Highlighting the economy’s trajectory, Edun noted Nigeria’s 4% growth in the final quarter of 2025, describing it as positive but below the administration’s near-term 7% target and long-term goal of a $1 trillion economy by 2030.
Olusegun Philip Adesokan, Executive Secretary of the Joint Revenue Board, described the regulations as a practical expression of the President’s stance that reforms should foster prosperity, not hardship. “He doesn’t seek to tax poverty… his government will not tax seeds, but fruits,” Adesokan said. He added that the framework establishes a uniform code for subnational governments to engage the informal sector.
Under the new rules, informal businesses with an annual turnover of up to N2 million are exempt from tax, shielding the most vulnerable operators and allowing them to retain more working capital. Other eligible informal businesses will pay a presumptive levy of 1% of turnover.

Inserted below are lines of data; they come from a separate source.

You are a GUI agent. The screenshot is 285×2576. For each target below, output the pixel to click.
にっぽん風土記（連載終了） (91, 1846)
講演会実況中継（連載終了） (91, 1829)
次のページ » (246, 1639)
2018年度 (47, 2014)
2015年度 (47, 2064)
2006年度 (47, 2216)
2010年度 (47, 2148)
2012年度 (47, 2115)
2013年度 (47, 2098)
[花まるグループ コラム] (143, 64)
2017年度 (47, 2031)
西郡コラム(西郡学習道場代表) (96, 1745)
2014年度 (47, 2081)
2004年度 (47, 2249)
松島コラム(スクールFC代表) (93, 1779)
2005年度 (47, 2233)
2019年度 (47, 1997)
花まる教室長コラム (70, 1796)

The guidelines also mandate the use of technology for payments, ban cash collections by tax officials, and prohibit roadblocks for tax enforcement — practices long criticized by traders and transport operators.

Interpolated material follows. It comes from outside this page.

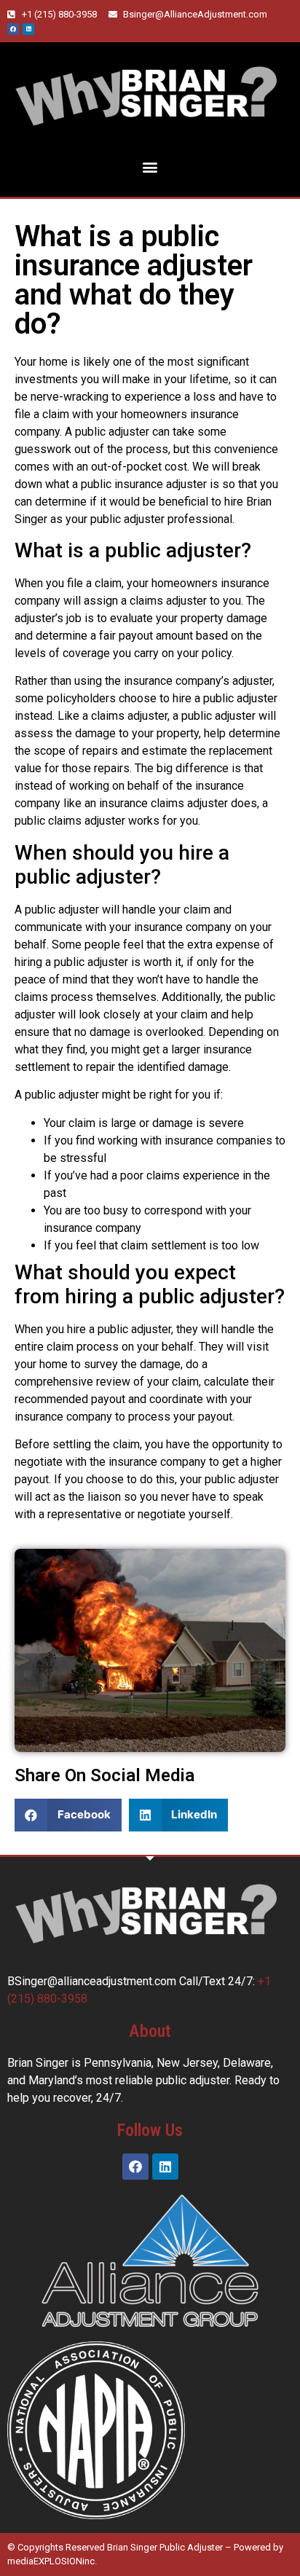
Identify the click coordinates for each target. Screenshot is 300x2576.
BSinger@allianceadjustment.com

Adesokan said the reforms would create a seamless process for onboarding informal operators into the tax system and address disparities in collection practices across states, signalling a commitment to equity in tax administration.
Joseph Tegbe, Chairman of the National Tax Policy Implementation Committee, emphasized that the signing closes the gap between statutory provisions and practical execution. He noted that the informal sector, which accounts for more than 80% of employment, has historically contributed little to structured public revenue. “With today’s signing, we move decisively from intention to execution,” Tegbe said, adding that all 36 states have aligned on the guidelines.
Rather than increasing taxes, the government aims to widen compliance among micro and small enterprises, formalizing their entry into the tax system to provide structured pathways into the formal economy. Edun said this approach would improve access to growth opportunities while ensuring each taxpayer makes a fair contribution. Implementation will be closely monitored, with an ombudsman in place to safeguard fairness as the government pivots from economic stabilization to growth.